[start]

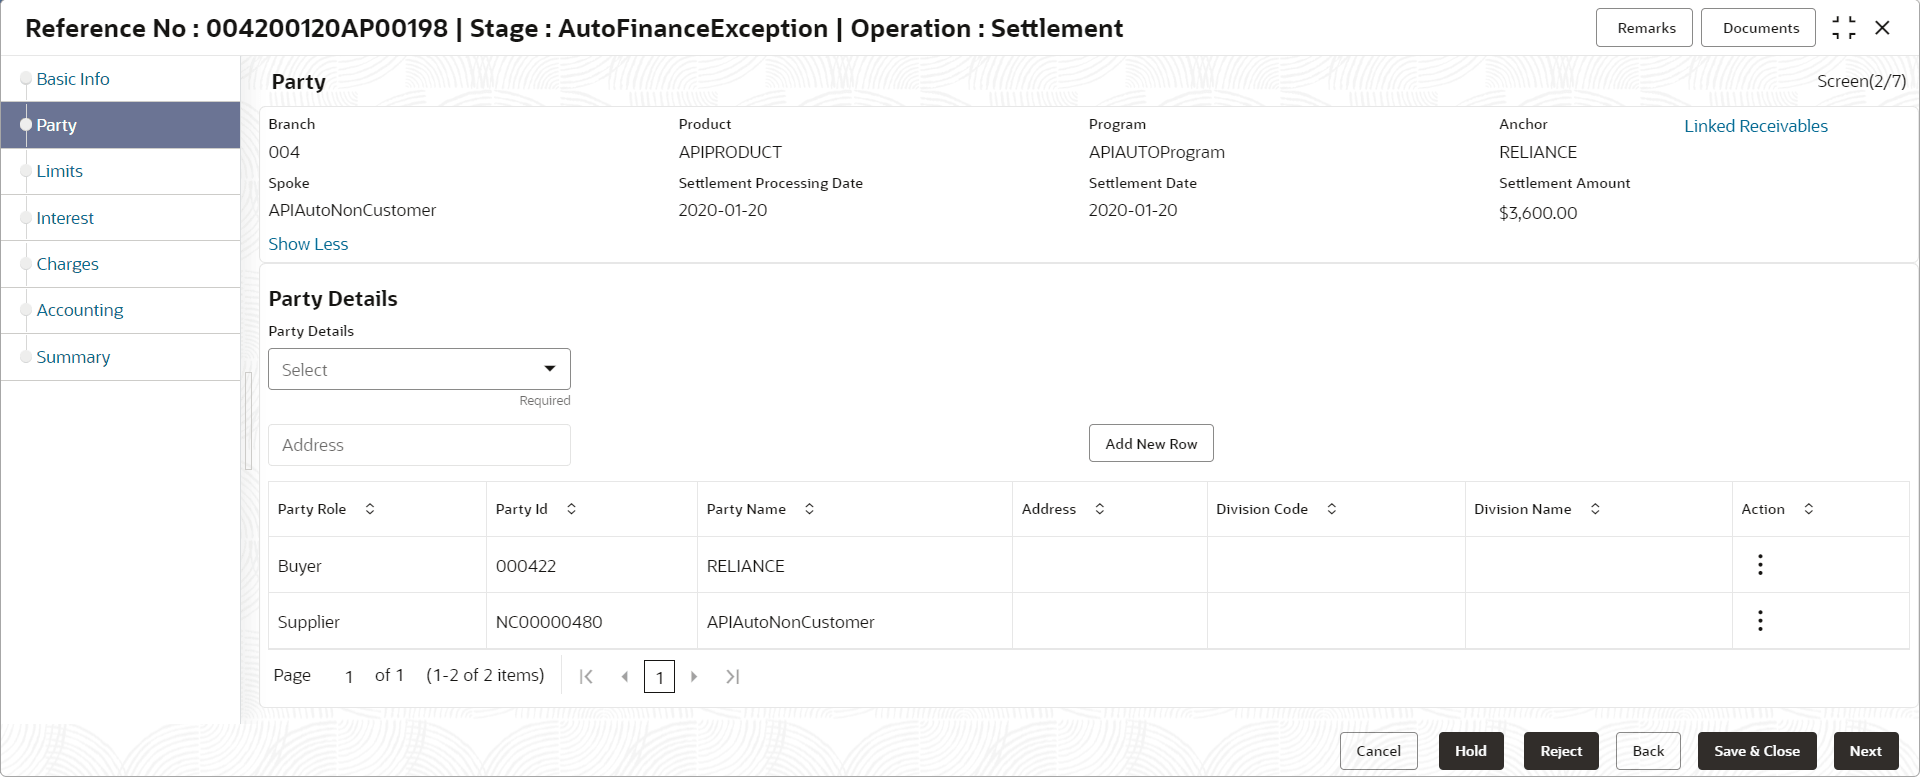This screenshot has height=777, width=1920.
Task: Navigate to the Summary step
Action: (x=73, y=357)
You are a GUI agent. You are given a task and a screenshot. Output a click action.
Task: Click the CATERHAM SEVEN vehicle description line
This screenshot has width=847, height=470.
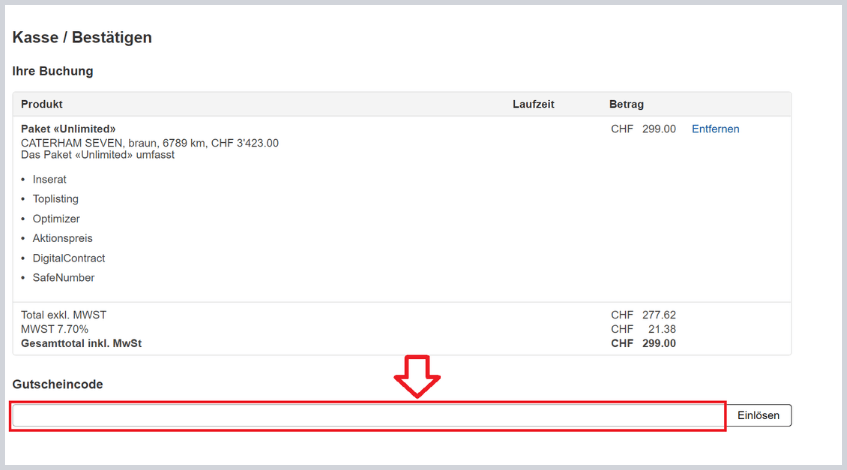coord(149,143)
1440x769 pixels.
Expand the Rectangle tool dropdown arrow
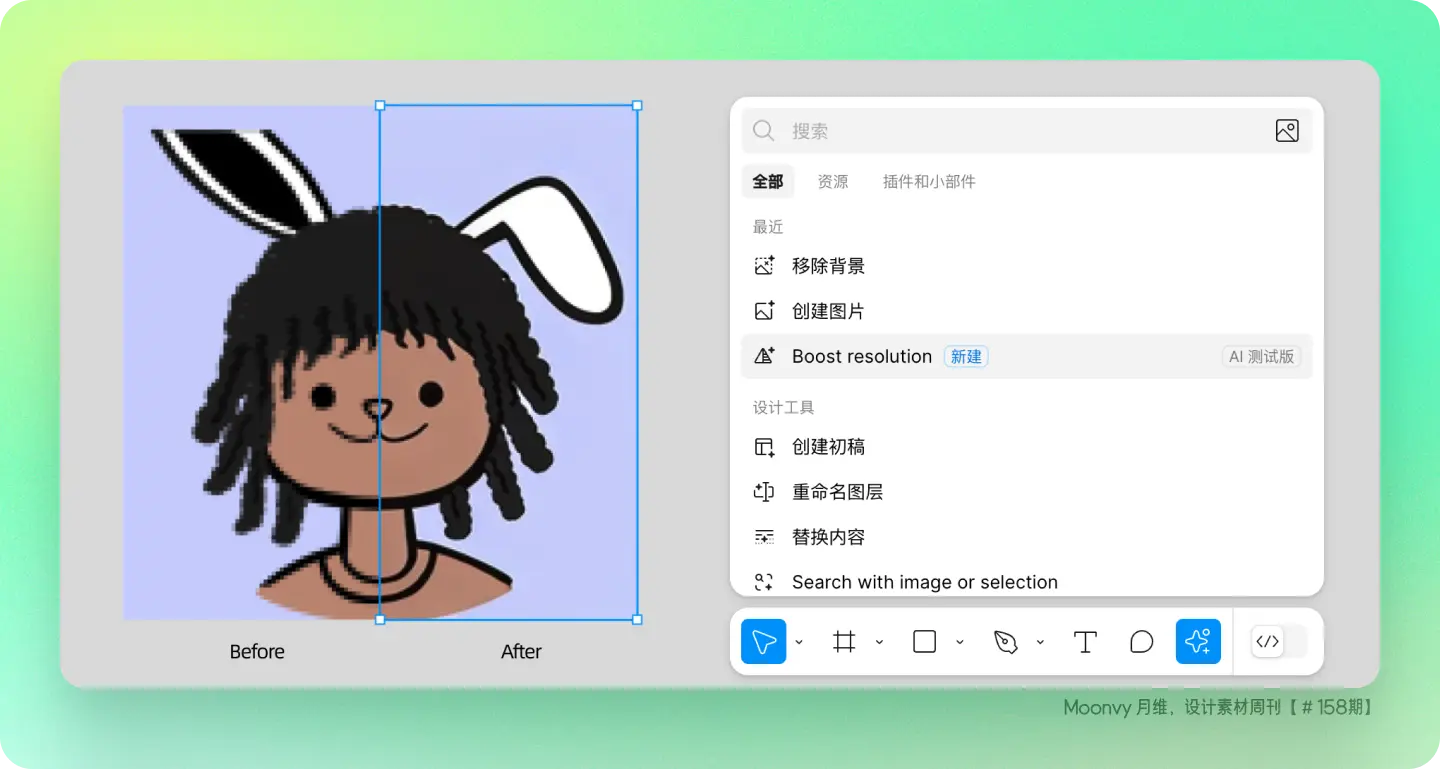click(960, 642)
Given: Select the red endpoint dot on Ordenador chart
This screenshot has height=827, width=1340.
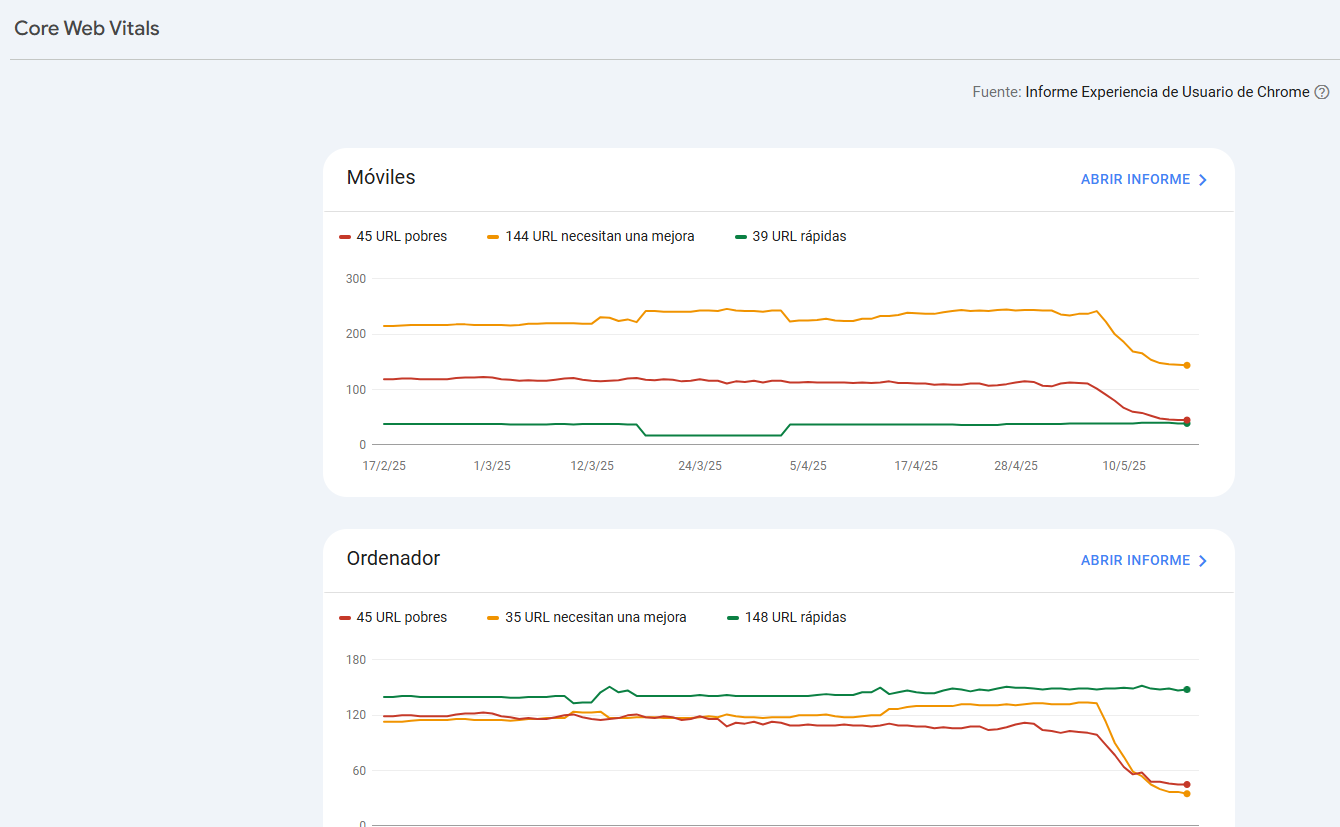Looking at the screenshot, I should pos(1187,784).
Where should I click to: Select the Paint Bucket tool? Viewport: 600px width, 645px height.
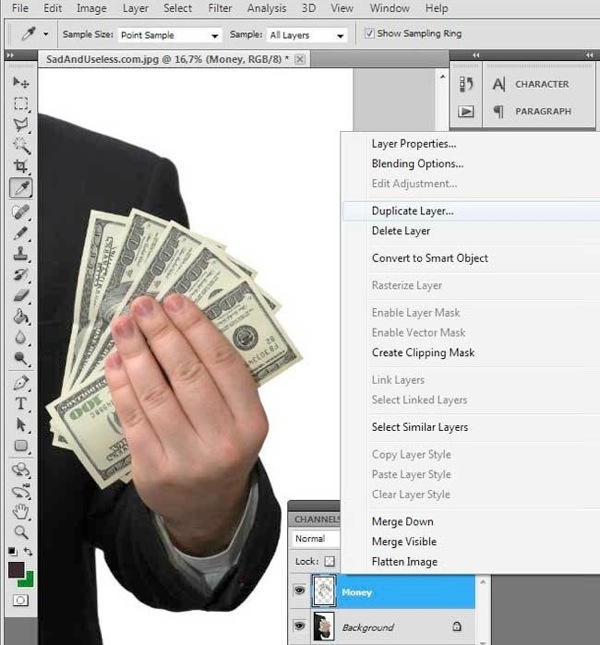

[end]

▶ AIM OF THE TASK
Please lay out the data above as a Markdown table with the columns Row and Line, one numbered row per line and blank lines left out. Leave the pictures out of the answer.

▶ THE SOLUTION
| Row | Line |
|---|---|
| 1 | This screenshot has height=777, width=1920. |
| 2 | Task: Navigate to the Summary step |
| 3 | Action: (x=73, y=357) |
| 4 | You are a GUI agent. You are given a task and a screenshot. Output a click action. |
| 5 | Task: Click the CATERHAM SEVEN vehicle description line |
| 6 | This screenshot has width=847, height=470. |
| 7 | coord(149,143) |
| 8 | 1440x769 pixels. |
| 9 | Expand the Rectangle tool dropdown arrow |
| 10 | click(960, 642) |
| 11 | Given: Select the red endpoint dot on Ordenador chart |
| 12 | This screenshot has height=827, width=1340. |
| 13 | Looking at the screenshot, I should pos(1187,784). |
| 14 | Where should I click to: Select the Paint Bucket tool? Viewport: 600px width, 645px height. |